The codes for different SIMD is defined in aten/src/TH/vector. Since my CPU Xeon E5 2620v4 supports AVX2 which computes 256bit(8 single precision floats) in one instruction, I'm going to inspect the AVX2.cpp.

THFloat_cadd_AVX2

Nothing special except for loop unrolling. Actually I didn't see any performance improve of such unrolling, because the major bottleneck is memory access, not the branching or prediction fails.

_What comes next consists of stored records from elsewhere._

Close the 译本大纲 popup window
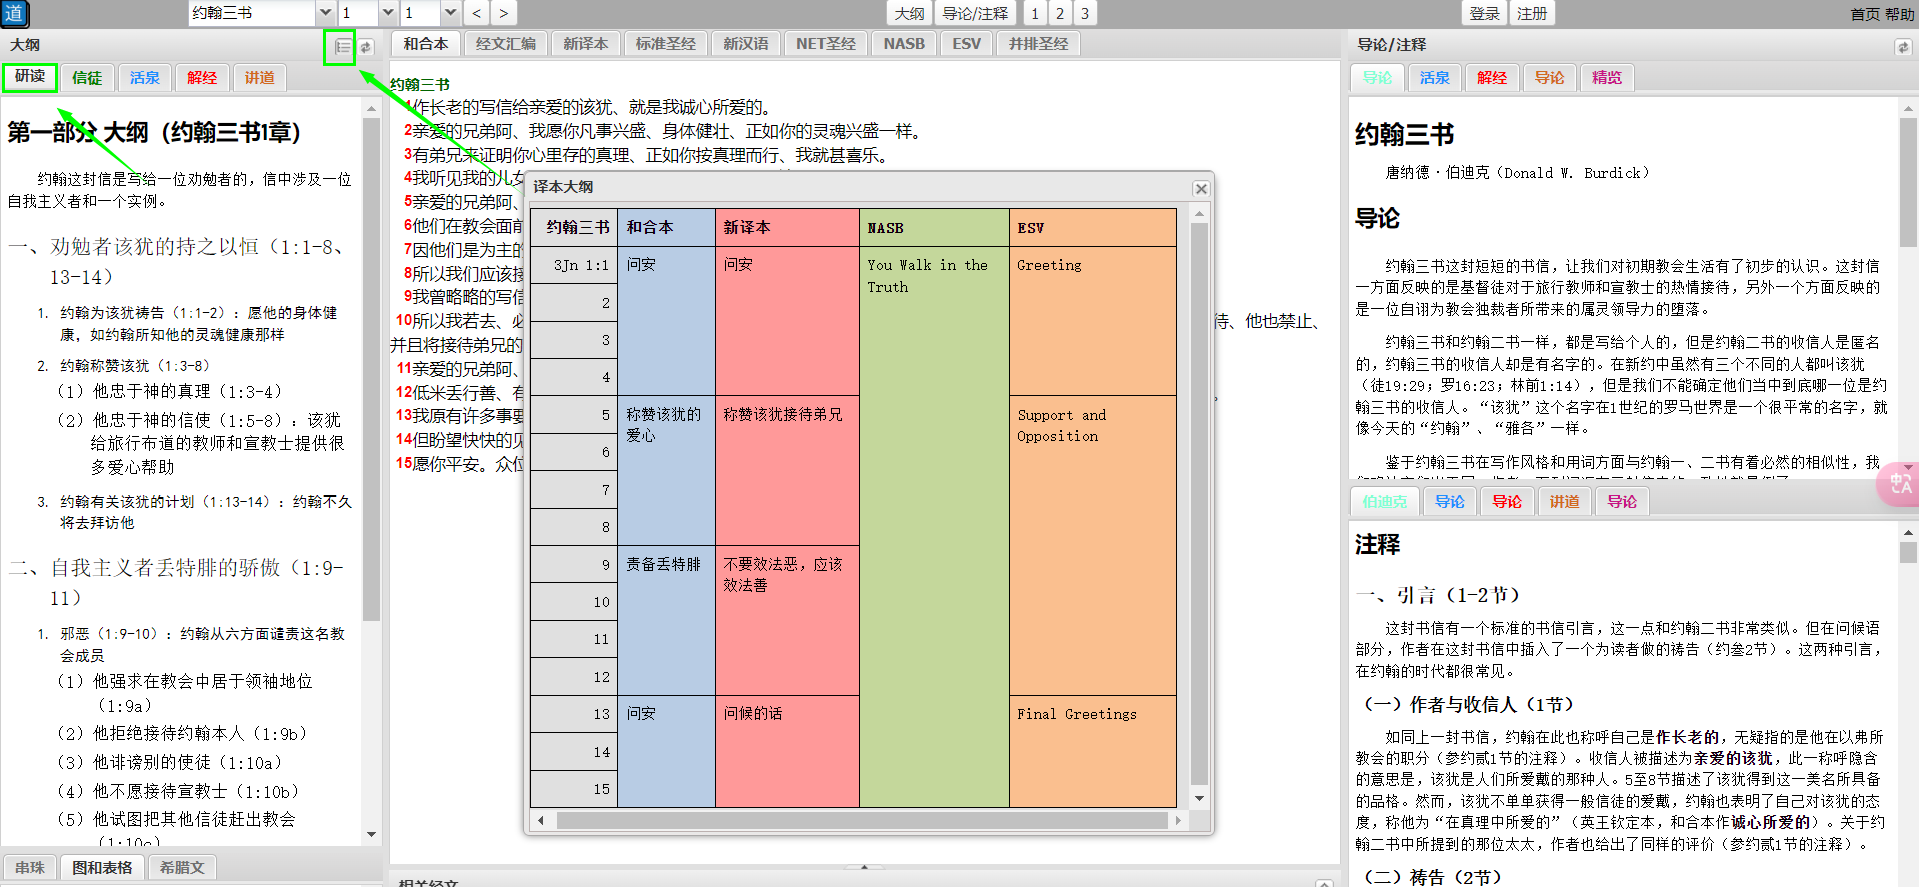The width and height of the screenshot is (1919, 887). coord(1201,188)
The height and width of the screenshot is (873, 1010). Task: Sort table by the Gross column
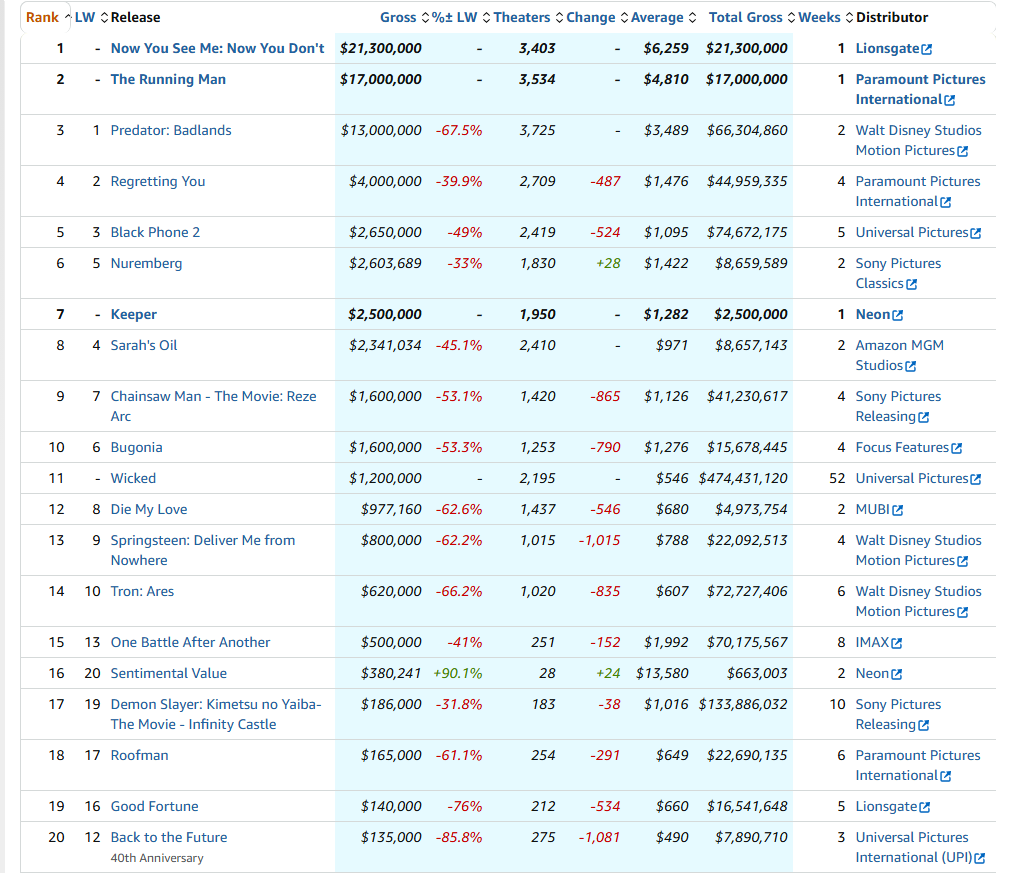tap(398, 17)
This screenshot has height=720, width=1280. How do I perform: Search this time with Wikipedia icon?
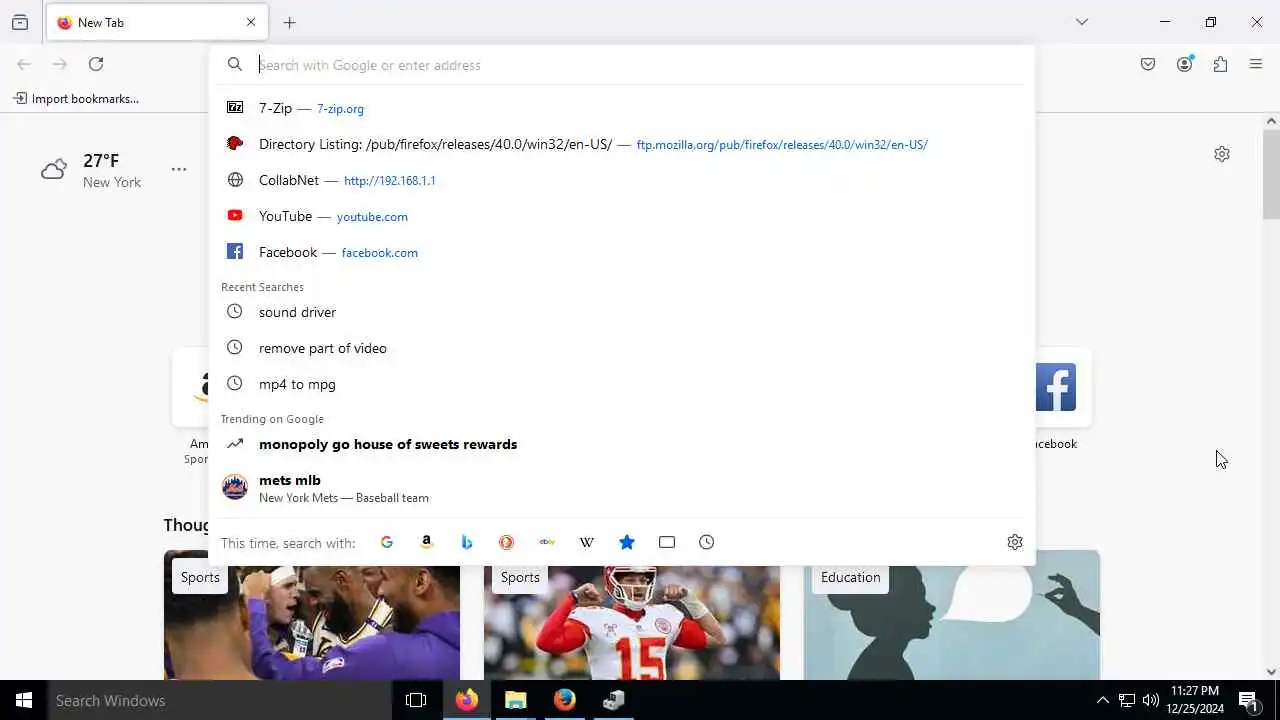click(x=587, y=543)
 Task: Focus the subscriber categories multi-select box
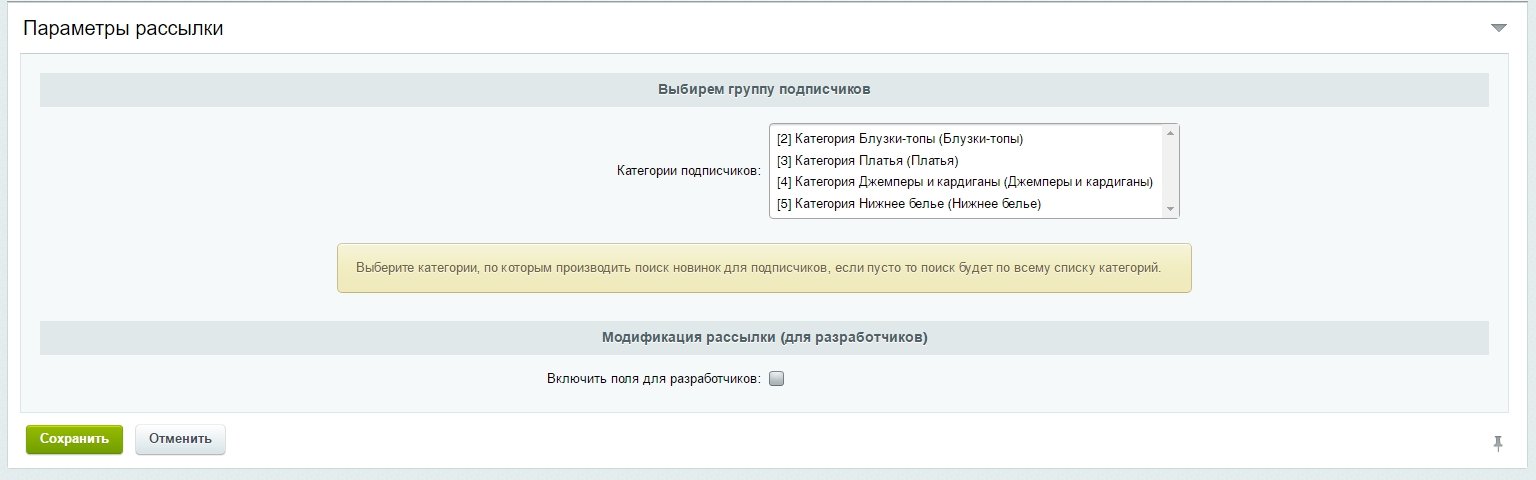974,171
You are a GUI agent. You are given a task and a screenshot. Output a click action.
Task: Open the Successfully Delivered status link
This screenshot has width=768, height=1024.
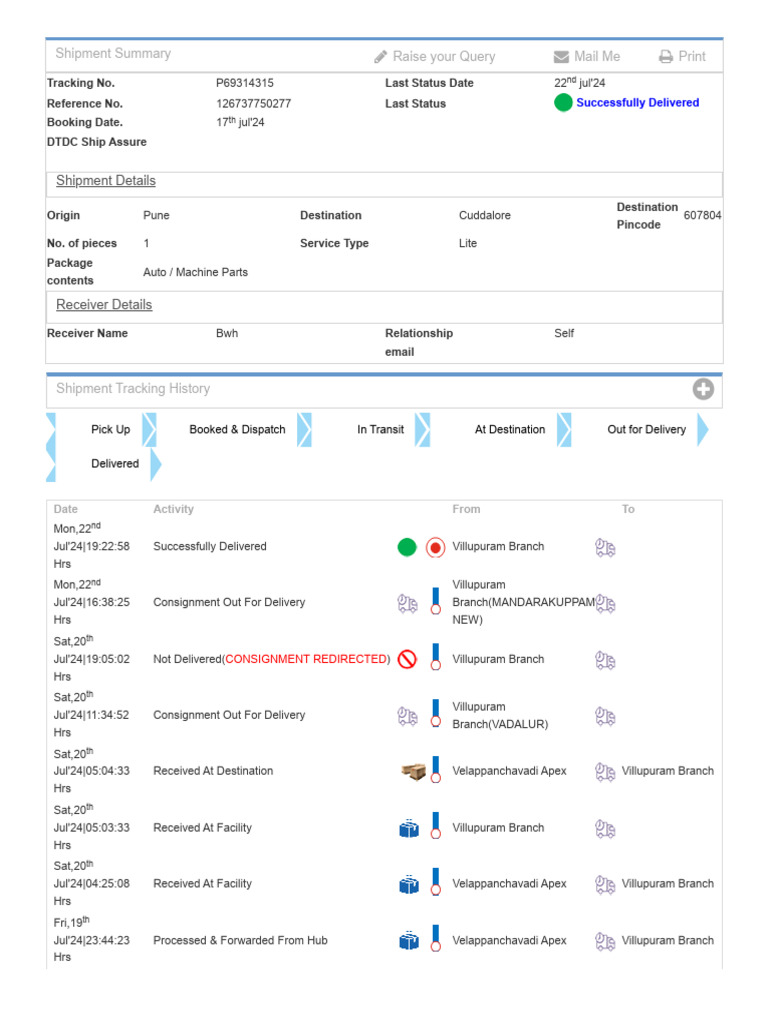click(x=637, y=103)
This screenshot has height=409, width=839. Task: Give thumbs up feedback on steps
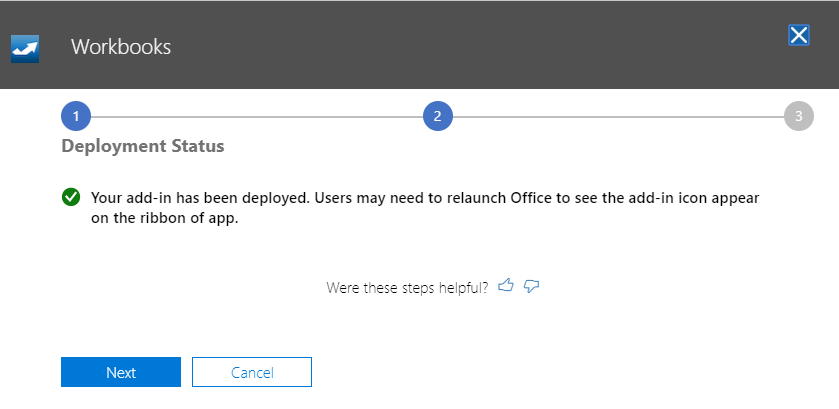tap(506, 285)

Unlike in GPU, the loop unrolling in CPU does not always gain speedup, because CPU is very good at sequential task and branching compared with GPU. Another reason is that the prediction fails at very low ratio when the tensor size goes up.

refer to stackoverflowQA

void THFloatVector_cadd_AVX2(float *z, const float *x, const float *y, const float c, const ptrdiff_t n) {
  ptrdiff_t i;
  __m256 YMM15 = _mm256_set_ps(c, c, c, c, c, c, c, c);
  __m256 YMM0, YMM1, YMM2, YMM3;
  for (i=0; i<=((n)-16); i+=16) {
    YMM0 = _mm256_loadu_ps(y+i);
    YMM1 = _mm256_loadu_ps(y+i+8);
    YMM2 = _mm256_loadu_ps(x+i);
    YMM3 = _mm256_loadu_ps(x+i+8);
    YMM2 = _mm256_fmadd_ps(YMM0, YMM15, YMM2);
    YMM3 = _mm256_fmadd_ps(YMM1, YMM15, YMM3);
    _mm256_storeu_ps(z+i, YMM2);
    _mm256_storeu_ps(z+i+8, YMM3);
  }
  for (; i<(n); i++) {
    z[i] = x[i] + y[i] * c;
  }
}